[Stored data entries]
Content starts
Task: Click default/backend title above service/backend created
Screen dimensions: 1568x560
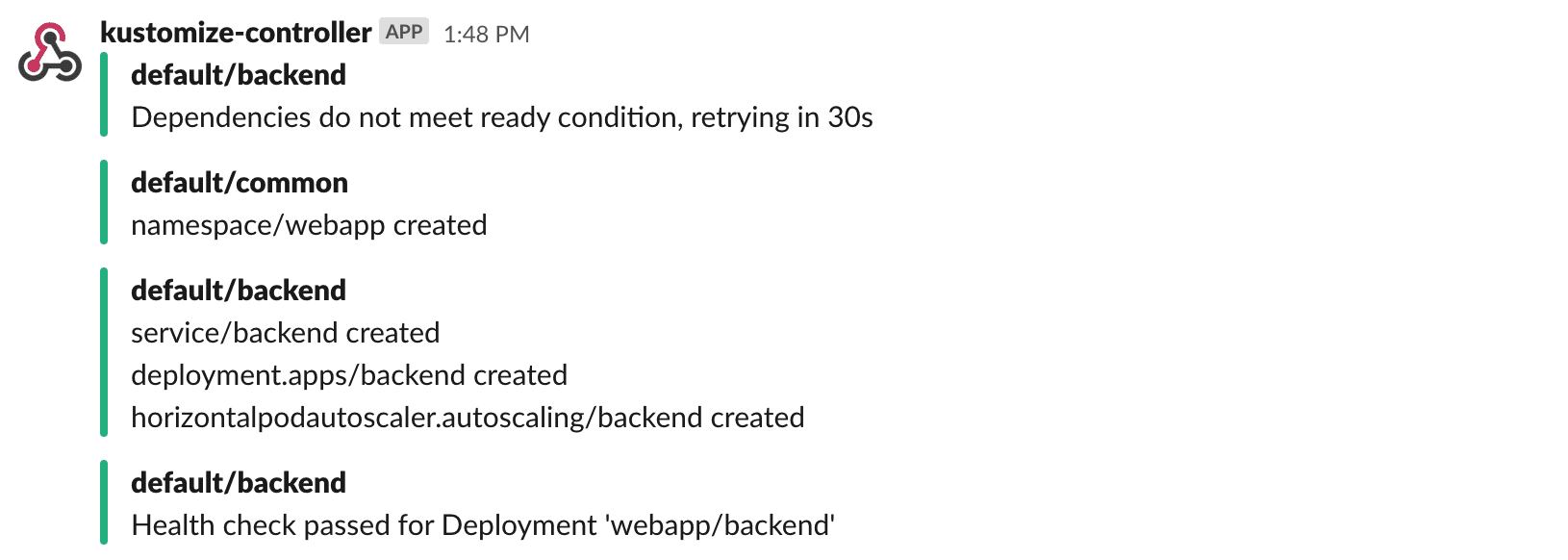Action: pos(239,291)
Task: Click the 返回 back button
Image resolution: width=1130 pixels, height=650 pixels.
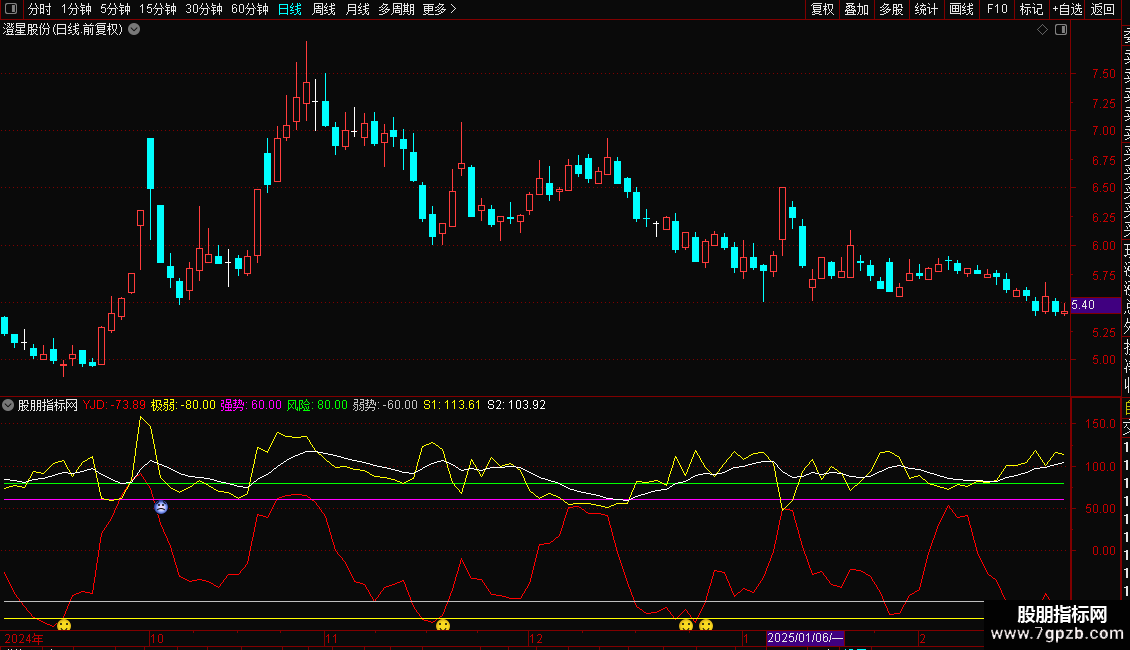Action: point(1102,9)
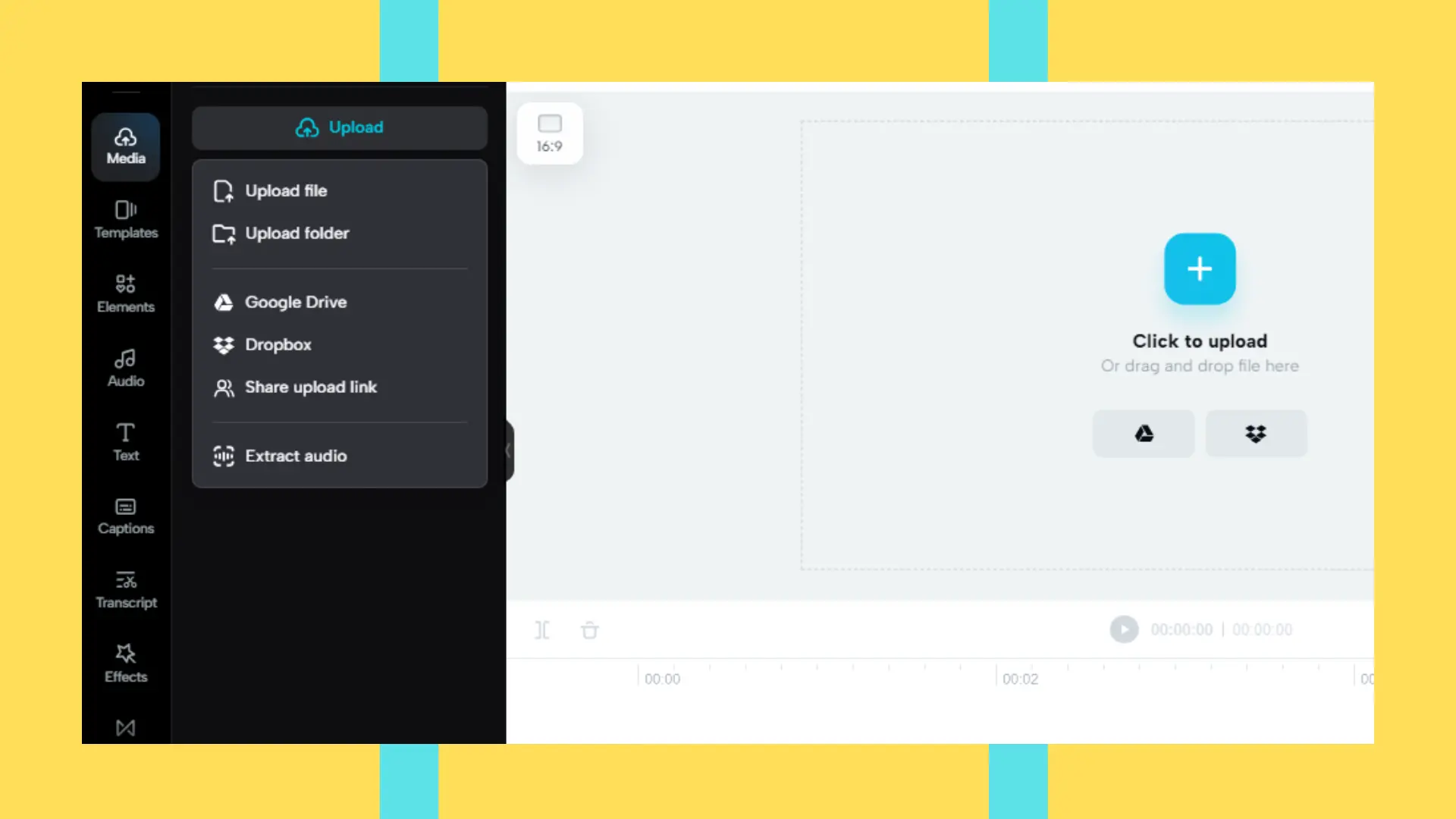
Content ends
[AIM OF THE EXERCISE] Once the pictures are set aside, repeat each entry exactly as it stands.

[EXERCISE RESPONSE]
Task: Click default/backend title above service/backend created
Screen dimensions: 1568x560
Action: pos(239,291)
Task: Click the 返回 back button
Image resolution: width=1130 pixels, height=650 pixels.
Action: point(1102,9)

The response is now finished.